Love it or hate it, the Affordable Care Act (ACA) is poised for implementation in 2014, likely creating winners and losers across the health care landscape. To date, the impact on biotechs and pharmas has been relegated to background noise, but the tenor of those discussions is growing as implications of the law pervade every corner of the delivery system.

“There are a couple of themes that have been playing out for a while that the ACA legislation will accelerate,” observed Todd Davis, founder and managing director at Healthcare Royalty Partners.

A report by PwC’s Health Research Institute (HRI), titled “Top health industry issues of 2014: A new health economy takes shape,” examines some of those areas. Initially, payers, purchasers and providers will face the greatest impact from the new law, according to PwC, with challenges including the exploration of benefits options using private exchanges, the use of social and mobile technologies to reach consumers and the inevitable march toward managed long-term care as baby boomers threaten to overwhelm state Medicaid budgets.

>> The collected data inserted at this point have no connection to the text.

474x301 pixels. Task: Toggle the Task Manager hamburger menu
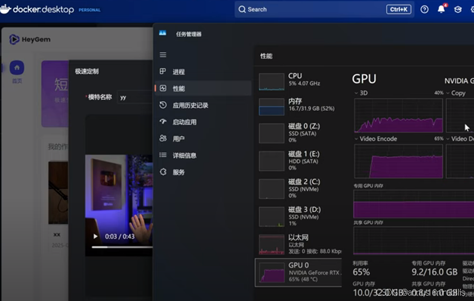163,55
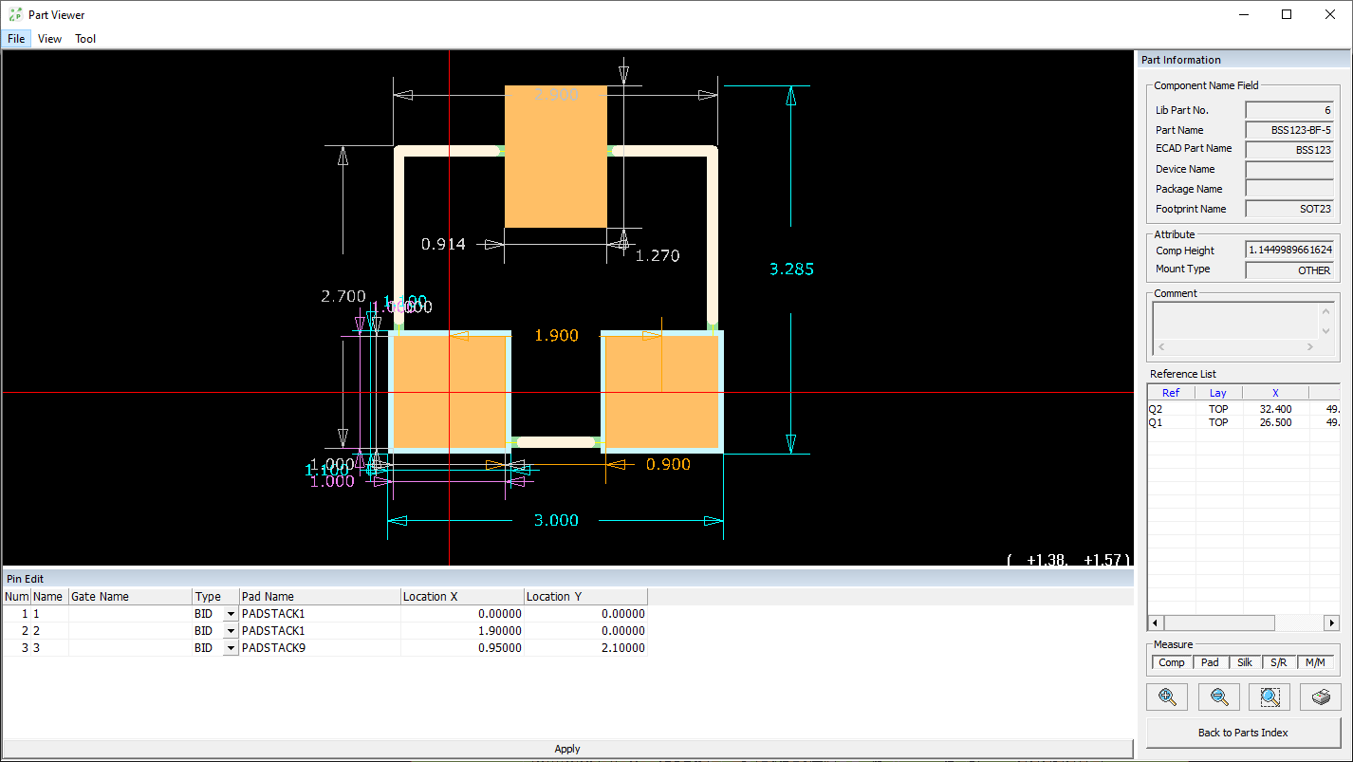Image resolution: width=1353 pixels, height=762 pixels.
Task: Click the printer icon button
Action: pos(1320,697)
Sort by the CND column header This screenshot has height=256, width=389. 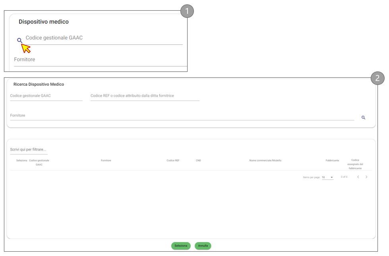tap(198, 160)

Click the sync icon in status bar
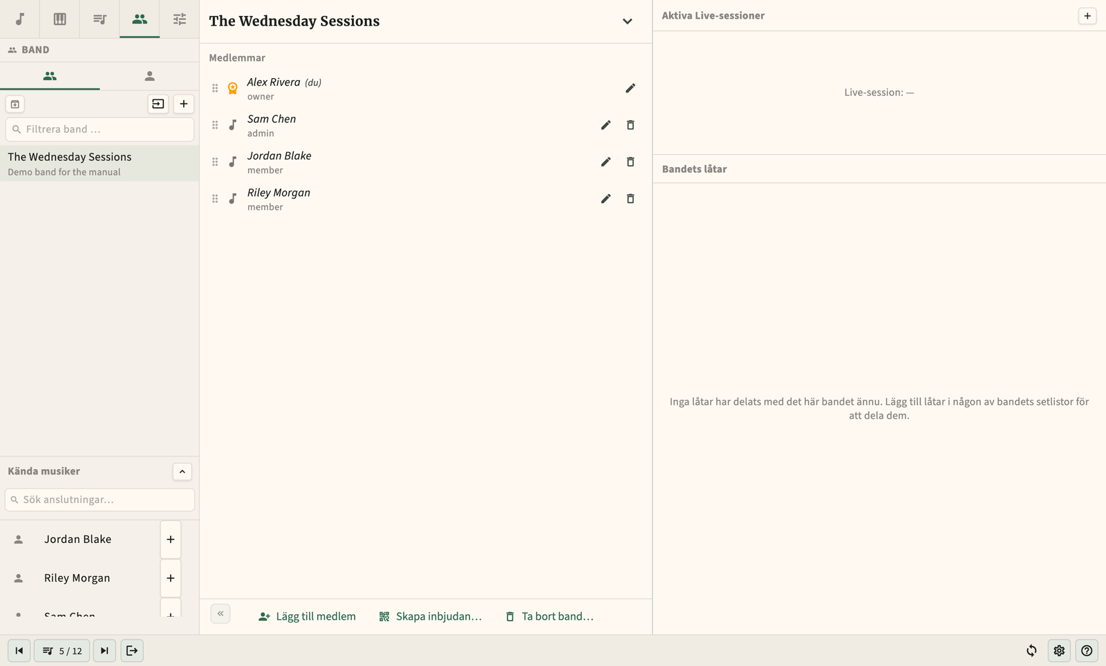[x=1031, y=650]
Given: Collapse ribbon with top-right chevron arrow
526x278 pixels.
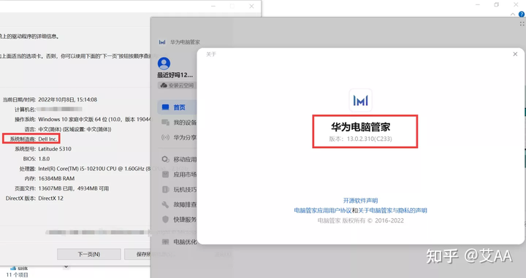Looking at the screenshot, I should tap(513, 15).
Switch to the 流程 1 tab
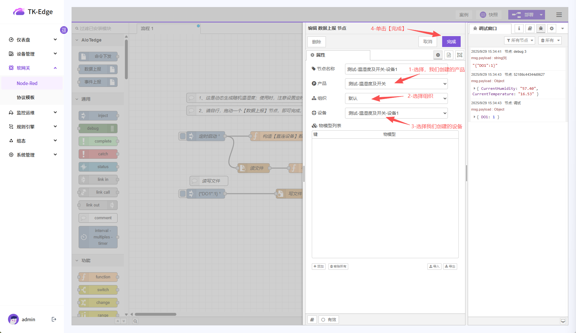Screen dimensions: 576x333 (x=147, y=28)
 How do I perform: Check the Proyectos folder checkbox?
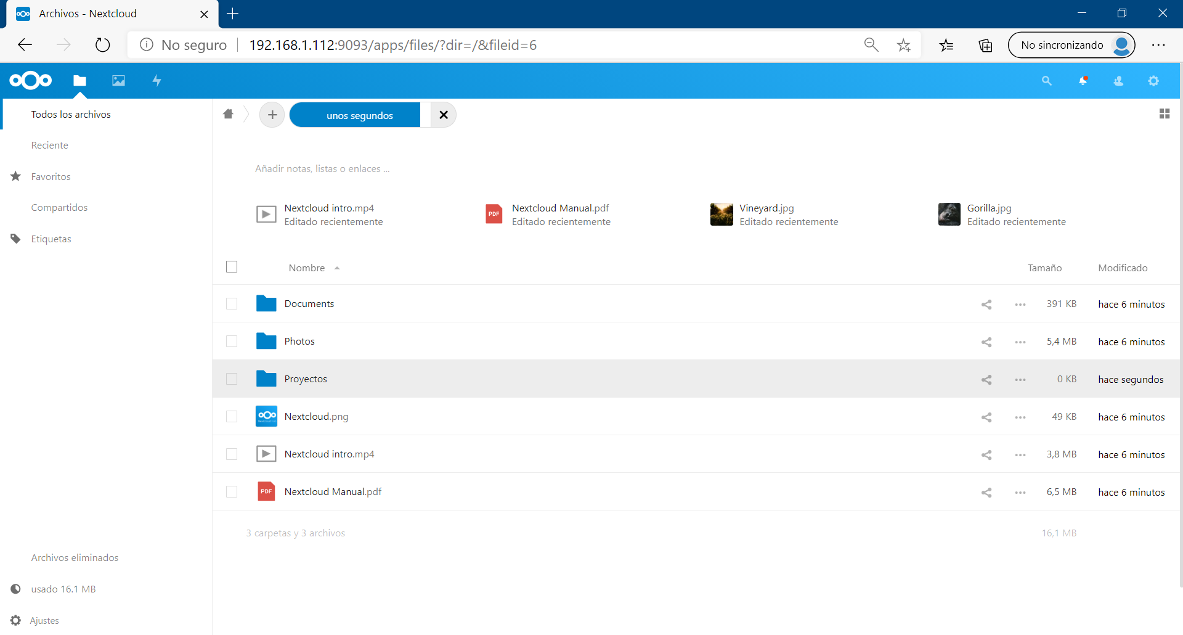232,379

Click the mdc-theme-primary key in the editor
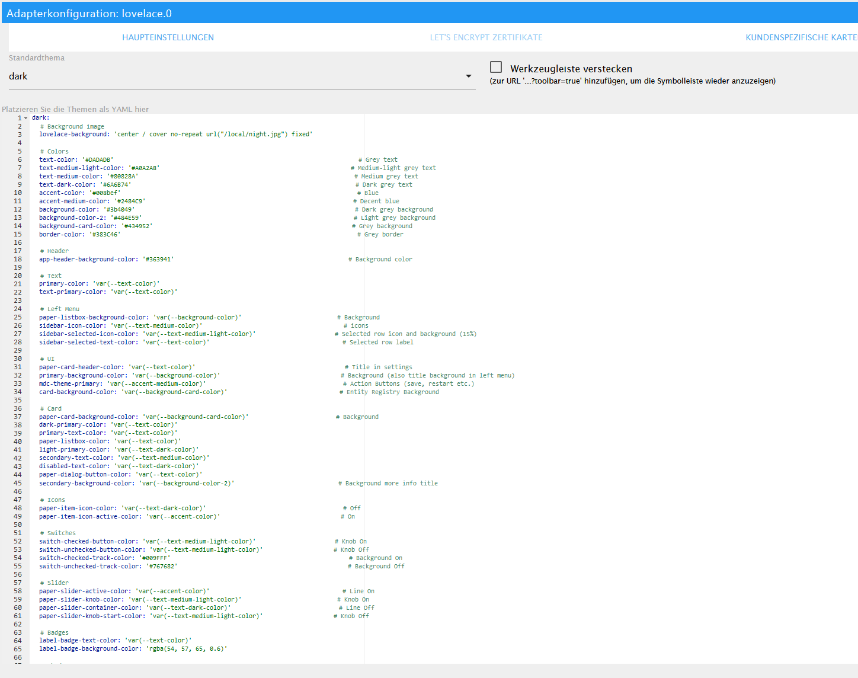click(71, 384)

But drug developers also will feel the ACA’s sting. For instance, they will face heightened pressure in 2014 to secure the pharmaceutical supply chain and combat counterfeit drugs. The Drug Quality and Security Act is aimed at eliminating counterfeit medications in the drug supply chain by phasing in a uniform national system for drug tracking and serialization to replace the current patchwork of state regulations. (See BioWorld Today, Nov. 20, 2013.)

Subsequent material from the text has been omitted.